▶ [Passage for review]
= Beginning of Section =
We're working in partnership with Gallery Oldham to help rethink their reminiscence boxes as tools to stimulate art, writing and shared reflection.
We’ve recently started working in two care homes in Oldham, trying creative reminiscence ideas. Working with people with a dementia diagnosis, we're on
the lookout for subtle breakthroughs, which mean an approach has worked and
someone has changed their behavior for awhile. This is the story of one such
moment.
The reminiscence box we are currently
constructing is called High Days and Holidays. It’s a powerful memory jolt
because it brings with it associations of family outings, religious festivals,
days out of the day-to-day. One of the slightest and yet most affecting things
in this box is a set of old handtinted photos of Blackpool, the Shangri La of
the North West. People were invited to trace these images with a pencil, onto carbon paper, making a copy of their marks. The drawings that came
from this session have a dreamy beauty.
To make such a piece requires much effort,
especially if you happen to have a dementia diagnosis. You have to recognize the
picture, enter it, select the most important details, physically inscribe it
with your own human labour.
= End of Section =
▶ [Supplied data]
= Beginning of Section =
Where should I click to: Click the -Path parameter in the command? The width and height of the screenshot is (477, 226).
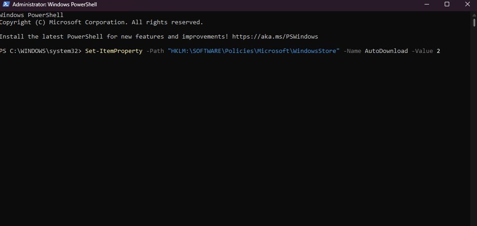coord(155,51)
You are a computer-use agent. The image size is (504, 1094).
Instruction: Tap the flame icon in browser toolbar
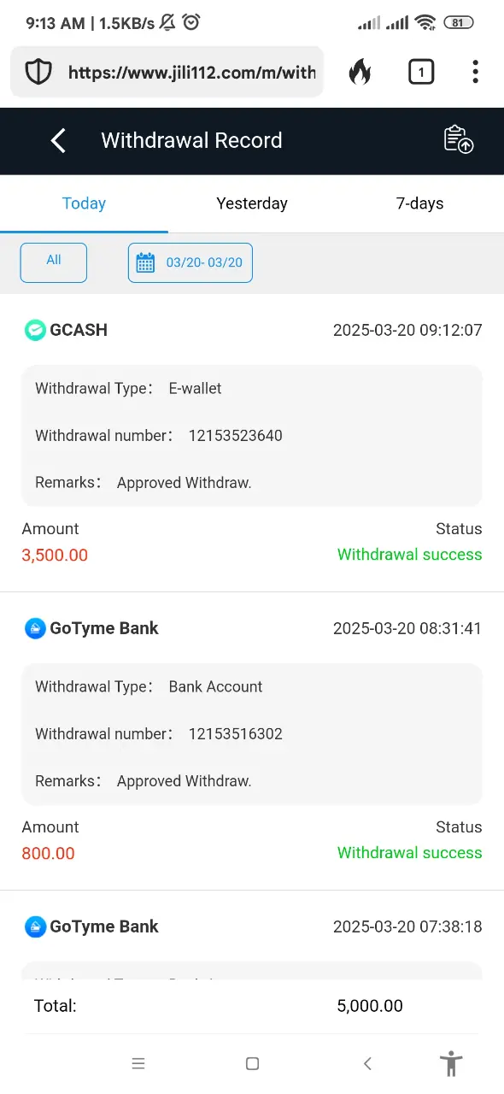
= End of Section =
▶ [Questions]
**1.** From the passage on reminiscence boxes, quote the stretch from "We’ve recently started" through "a dreamy beauty.".
**2.** Answer these questions from the passage on reminiscence boxes:
(a) With which gallery is the partnership?
(b) What is the reminiscence box currently being constructed called?
(c) Onto what were people invited to trace the images?
**3.** Write a continuation of the passage on reminiscence boxes that picks up after its last sentence.
The listing is separate material with no connection to the passage on reminiscence boxes.

▶ [Answer set]
**1.**
We’ve recently started working in two care homes in Oldham, trying creative reminiscence ideas. Working with people with a dementia diagnosis, we're on
the lookout for subtle breakthroughs, which mean an approach has worked and
someone has changed their behavior for awhile. This is the story of one such
moment.
The reminiscence box we are currently
constructing is called High Days and Holidays. It’s a powerful memory jolt
because it brings with it associations of family outings, religious festivals,
days out of the day-to-day. One of the slightest and yet most affecting things
in this box is a set of old handtinted photos of Blackpool, the Shangri La of
the North West. People were invited to trace these images with a pencil, onto carbon paper, making a copy of their marks. The drawings that came
from this session have a dreamy beauty.

**2.**
(a) Gallery Oldham
(b) High Days and Holidays
(c) Carbon paper

**3.**
A lady in our group today sings almost
constantly, it’s a circle of behavior she rarely breaks out of. We of course
didn’t know this. We simply saw a woman who sang a lot when we first met her
become engrossed in drawing.
It turns out this was the first time she’d
picked up a pencil and signed her name in two years, when
her carer didn’t know if she could even write. It turns out she was a professional singer, and often worked in
Blackpool.
It’s very tempting to make this last fact a
neat ending to this story, because it appeals to logic. She was a singer in
Blackpool – aha!
I don't trust neat endings. Perhaps it was the rhythm of the physical activity,
perhaps it was the particular colour of the picture, perhaps it was simply the
daftness of our idea that appealed? But she stopped singing and we all kept smiling.